We can be blind to what another person is going through. Maybe we see someone all angry, but we don’t know what they’ve been through. The experience of so many people in this world is not like your experience. The corrective procedure we need is to pay attention, be in dialogue with people unlike ourselves, and see things from a different perspective. People may appear all happy and smiley on Instagram, but they are just putting up what they want you to see.

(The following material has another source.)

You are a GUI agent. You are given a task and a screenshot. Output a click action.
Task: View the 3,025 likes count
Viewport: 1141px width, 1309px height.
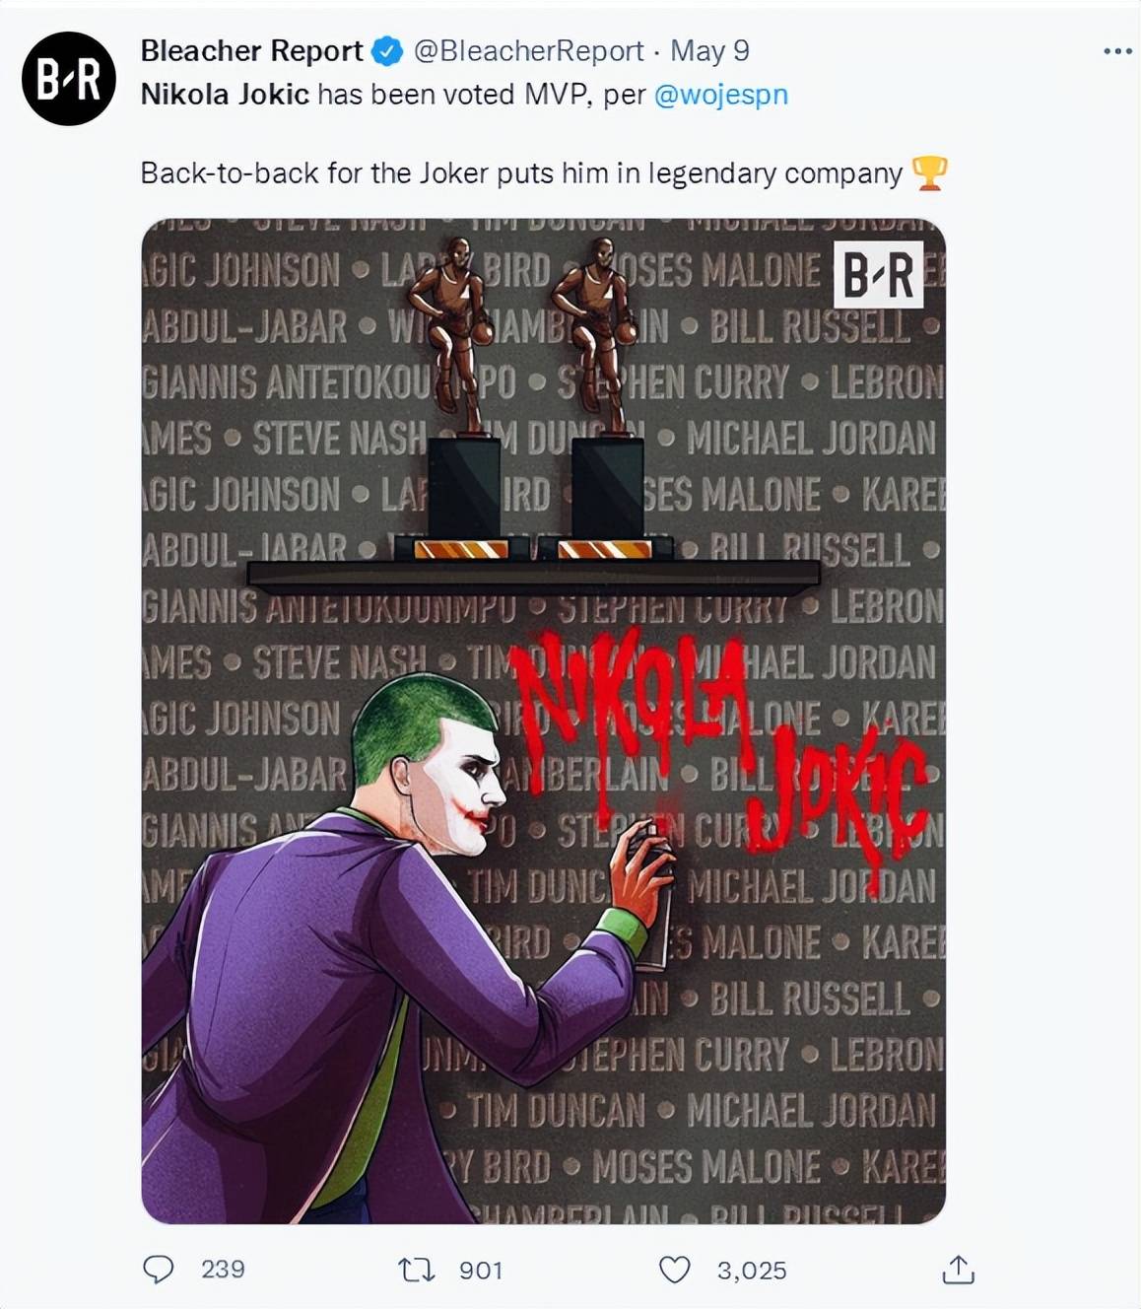coord(752,1270)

2021, The Year of the Lord’s Favor
Jesus talked about announcing the year of the Lord’s favor. It’s a reference to the biblical mandate of a Jubilee year that was supposed to be celebrated every 49 years. Everyone’s debts were canceled, people who had been forced off their land would have it restored. It was a great leveling of the economic playing field. We can advocate for more fairness and opportunity and ways to break generational poverty.
But also, the spiritual side of this is that you can see this year, 2021, as the year of God’s favor for you. God’s favor, blessing is with you. Maybe you saw 2020 as a year of eternal curses. But not this year. You can see yourself as the beloved of God, meant to bust forth from anything that’s bound you and make a difference in the world.
When we apply these principles, align ourselves with these dreams God has for us and our world, we can praise God. In the words of a great doxology song, Let the poor say, “I am rich.” Let the weak say, “I am strong, for what the Lord has done.”